Thread: Idea for the statistics collector

Idea for the statistics collector

From
Martijn van Oosterhout
Date:
Since it's currently all for collecting statistics on tables, why can't it
collect another type of statistic, like:

- How often the estimator gets it wrong?

At the end of an index scan, the executor could compare the number of rows
returned against what was estimated, and if it falls outside a certain
range, flag it.

Also, the average ratio of rows coming out of a distinct node vs the number
going in.

For a join clause, the amount of correlation between two columns (hard).

etc

Ideally, the planner could then use this info to make better plans.
Eventually, the whole system could become somewhat self-tuning.

Does anyone see any problems with this?
--
Martijn van Oosterhout   <kleptog@svana.org>   http://svana.org/kleptog/
> There are 10 kinds of people in the world, those that can do binary
> arithmetic and those that can't.

Re: Idea for the statistics collector

From
Tom Lane
Date:
Martijn van Oosterhout <kleptog@svana.org> writes:
> Since it's currently all for collecting statistics on tables, why can't it
> collect another type of statistic, like:
> - How often the estimator gets it wrong?
> [snip]
> Does anyone see any problems with this?

(1) forced overhead on *every* query.
(2) contention to update the same rows of pg_statistic (or wherever you
    plan to store this info).
(3) okay, so the estimate was wrong; exactly which of the many
    parameters that went into the estimate do you plan to twiddle?
    What if it's not the parameter values that are at fault, but the
    cost-model equations themselves?

Closed-loop feedback is a great thing when you understand the dynamics
of the system you intend to apply feedback control to.  When you don't,
it's a great way to shoot yourself in the foot.  Unfortunately I don't
think the PG optimizer falls in the first category at present.

            regards, tom lane

Re: Idea for the statistics collector

From
Martijn van Oosterhout
Date:
On Fri, Jun 21, 2002 at 12:47:18AM -0400, Tom Lane wrote:
> Martijn van Oosterhout <kleptog@svana.org> writes:
> > Since it's currently all for collecting statistics on tables, why can't it
> > collect another type of statistic, like:
> > - How often the estimator gets it wrong?
> > [snip]
> > Does anyone see any problems with this?
>
> (1) forced overhead on *every* query.
If yo don't want it, don't use it. The current statistics have the same
issue and you can not do those as well.

> (2) contention to update the same rows of pg_statistic (or wherever you
>     plan to store this info).

True, can't avoid that. Depends on how many queries you.

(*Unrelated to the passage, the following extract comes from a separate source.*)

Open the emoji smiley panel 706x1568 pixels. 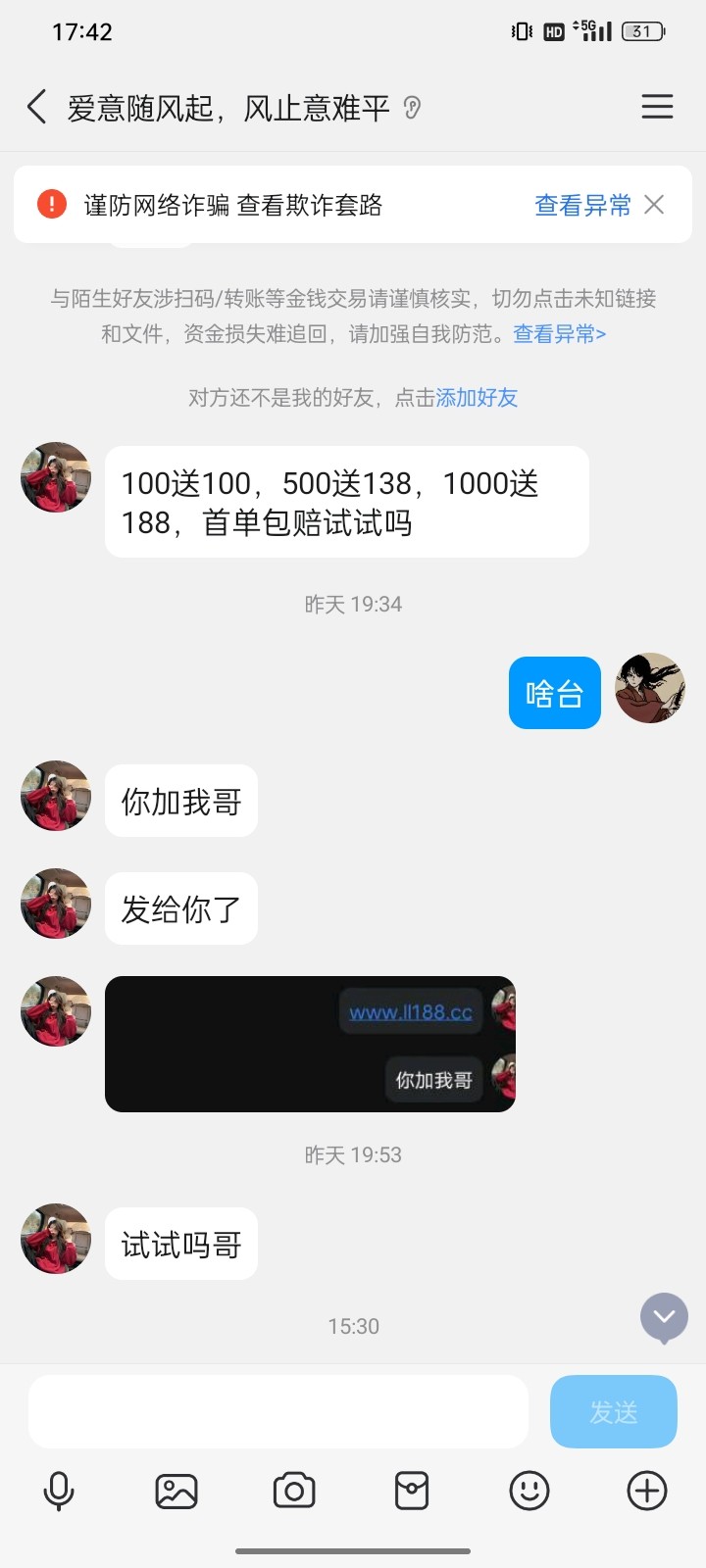click(x=530, y=1492)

Maybe only enable
it for specific sessions?

> (3) okay, so the estimate was wrong; exactly which of the many
>     parameters that went into the estimate do you plan to twiddle?
>     What if it's not the parameter values that are at fault, but the
>     cost-model equations themselves?

Firstly, I was only thinking of going for the basic nodes (Index Scan, Seq
Scan, Distinct). Other types have far more variables. Secondly, even if you
only count, it's useful. For example, if it tells you that the planner is
off by a factor of 10 more than 75% of the time, that's useful information
independant of what the actual variables are.

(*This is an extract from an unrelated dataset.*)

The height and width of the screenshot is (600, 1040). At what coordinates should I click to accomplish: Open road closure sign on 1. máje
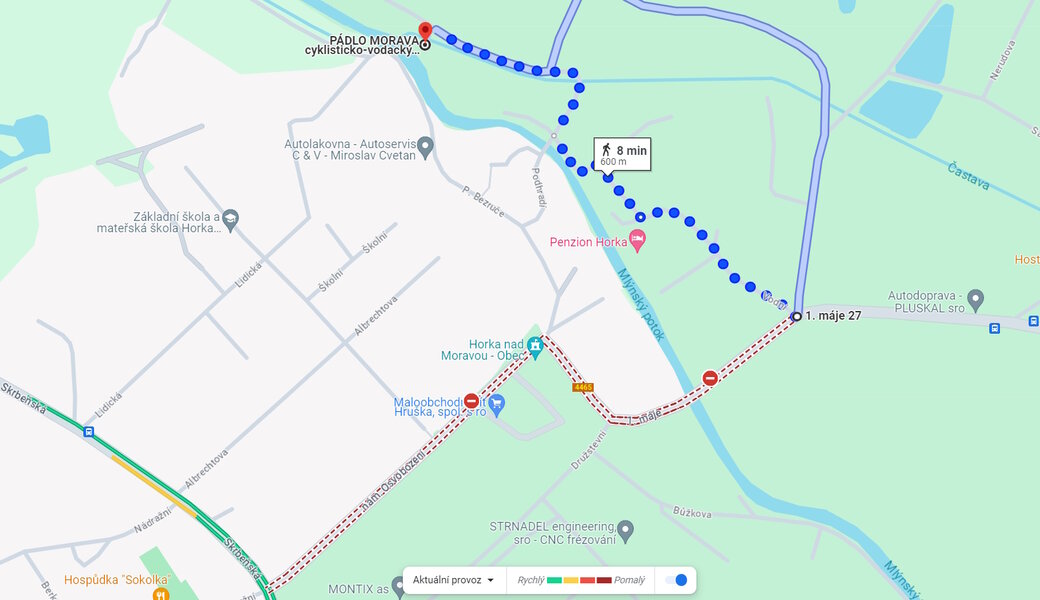coord(710,378)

> Closed-loop feedback is a great thing when you understand the dynamics
> of the system you intend to apply feedback control to.  When you don't,
> it's a great way to shoot yourself in the foot.  Unfortunately I don't
> think the PG optimizer falls in the first category at present.

Using the results for planning is obviously a tricky area and should proceed
with caution. But just collecting statistics shouldn't be too bad?

See also -hackers.
--
Martijn van Oosterhout   <kleptog@svana.org>   http://svana.org/kleptog/
> There are 10 kinds of people in the world, those that can do binary
> arithmetic and those that can't.

Re: Idea for the statistics collector

From
Bruce Momjian
Date:
Martijn van Oosterhout wrote:
> Firstly, I was only thinking of going for the basic nodes (Index Scan, Seq
> Scan, Distinct). Other types have far more variables. Secondly, even if you
> only count, it's useful. For example, if it tells you that the planner is
> off by a factor of 10 more than 75% of the time, that's useful information
> independant of what the actual variables are.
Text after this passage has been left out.